Your thyroid is a small, butterfly-shaped gland situated at the base of your neck. This mighty gland is part of the endocrine system and produces important hormones that your body needs to regulate various functions such as heart rate, body temperature, and energy production.
The thyroid has a major job to do, and it usually does it without any input on your part. However, thyroid failure can and does occur, and when it does, the thyroid is unable to produce enough hormone to meet your body’s needs.
Autoimmune thyroiditis (Hashimoto’s disease) is the most common cause of hypothyroidism. In people with AT, the immune system produces antibodies against the thyroid. Over time, the ongoing attack on your thyroid prevents the gland from doing its job.
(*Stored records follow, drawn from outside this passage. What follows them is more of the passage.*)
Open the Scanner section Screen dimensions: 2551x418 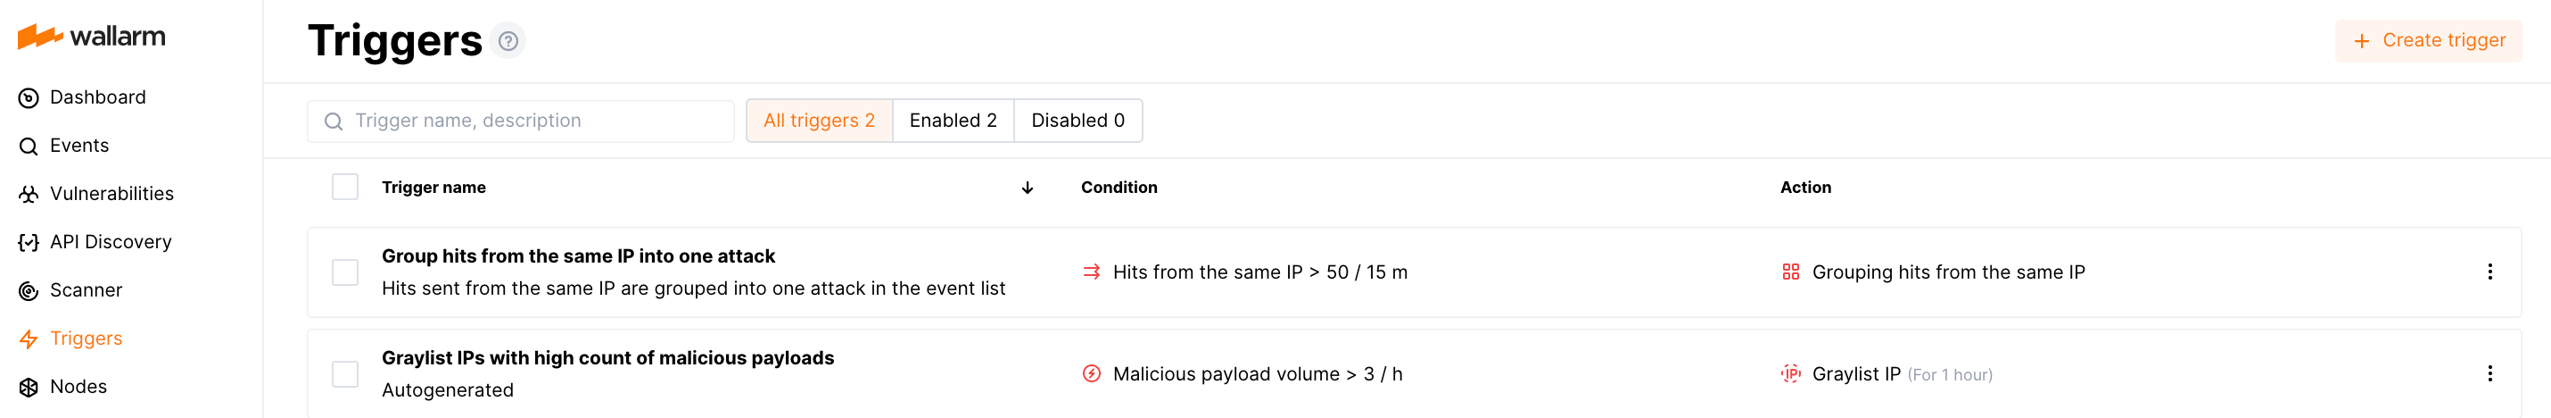85,290
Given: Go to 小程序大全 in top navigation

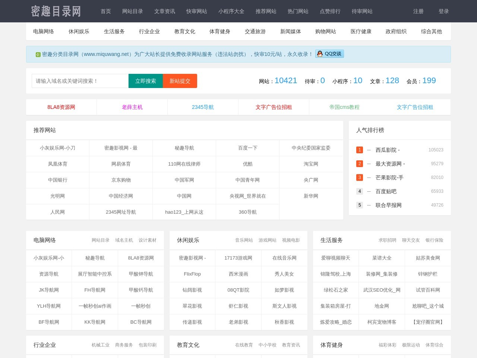Looking at the screenshot, I should [231, 11].
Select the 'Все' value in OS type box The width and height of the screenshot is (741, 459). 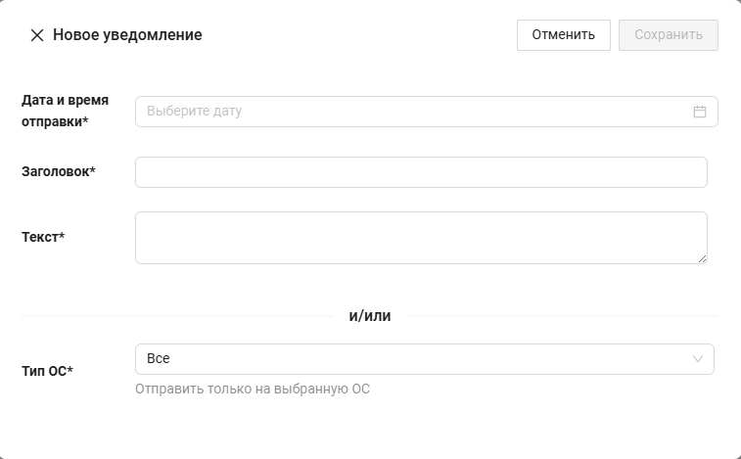[x=159, y=359]
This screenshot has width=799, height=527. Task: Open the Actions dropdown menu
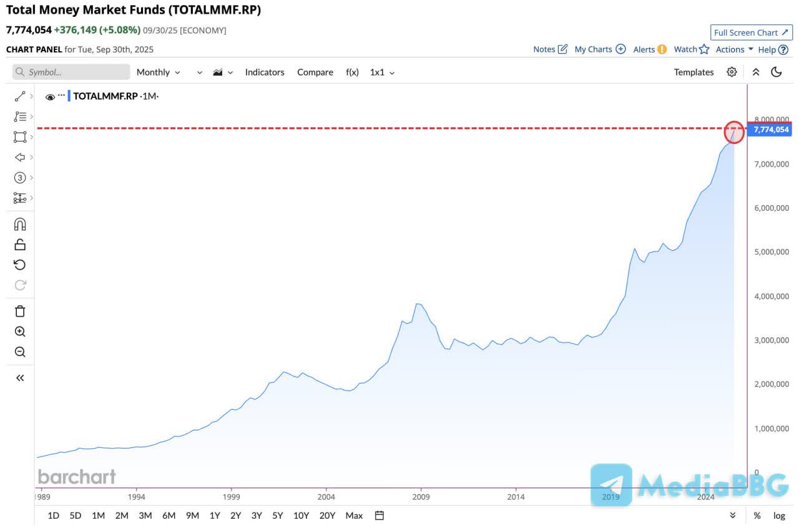[734, 49]
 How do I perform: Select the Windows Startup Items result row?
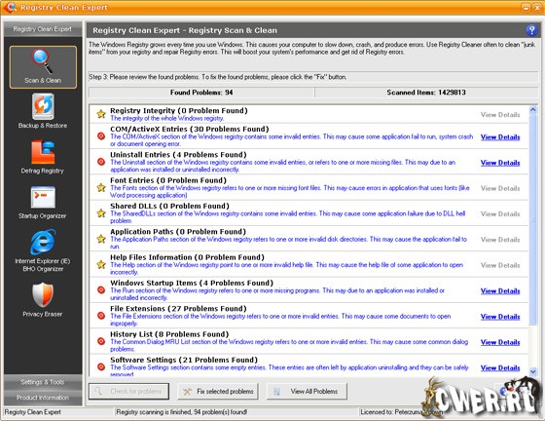[309, 290]
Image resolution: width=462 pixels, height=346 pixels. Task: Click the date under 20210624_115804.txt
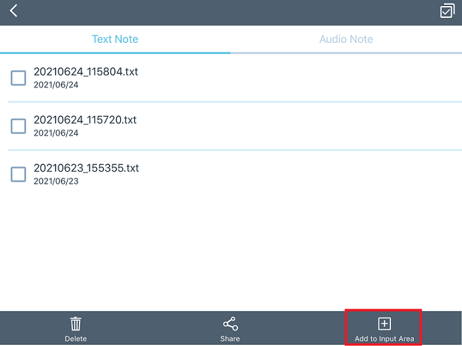click(56, 85)
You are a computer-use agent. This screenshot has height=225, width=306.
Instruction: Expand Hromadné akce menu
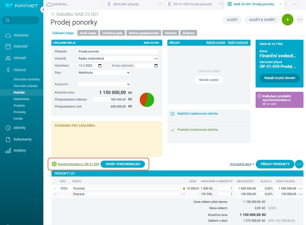point(242,164)
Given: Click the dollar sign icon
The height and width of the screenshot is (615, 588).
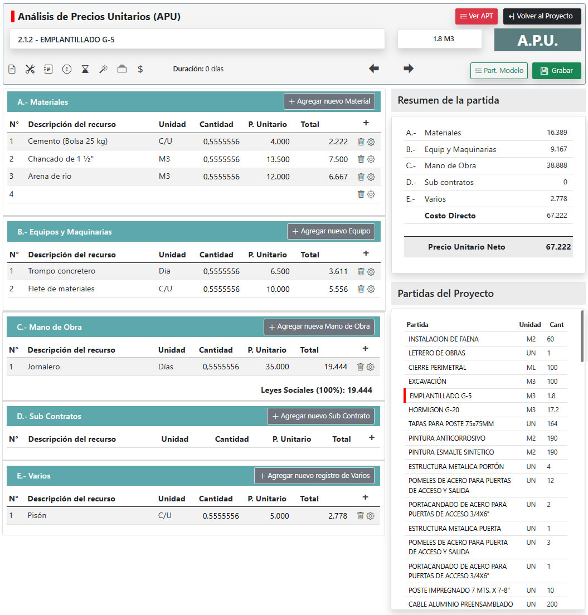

Symptoms of hypothyroidism
Hypothyroidism causes a wide range of symptoms and can vary from person to person. Think of your body as a car and thyroid hormone as the gas for your car. Many of the symptoms of hypothyroidism are associated with lack of energy production. Common symptoms include:
- Weight gain
- Problems concentrating
- Menstrual irregularities
- Hair loss
- Cold hands and feet
- Cold sensitivity
- Decreased libido
- Low mood
- Daytime sleepiness
If you have symptoms of hypothyroidism, discuss them with Dr. Fink.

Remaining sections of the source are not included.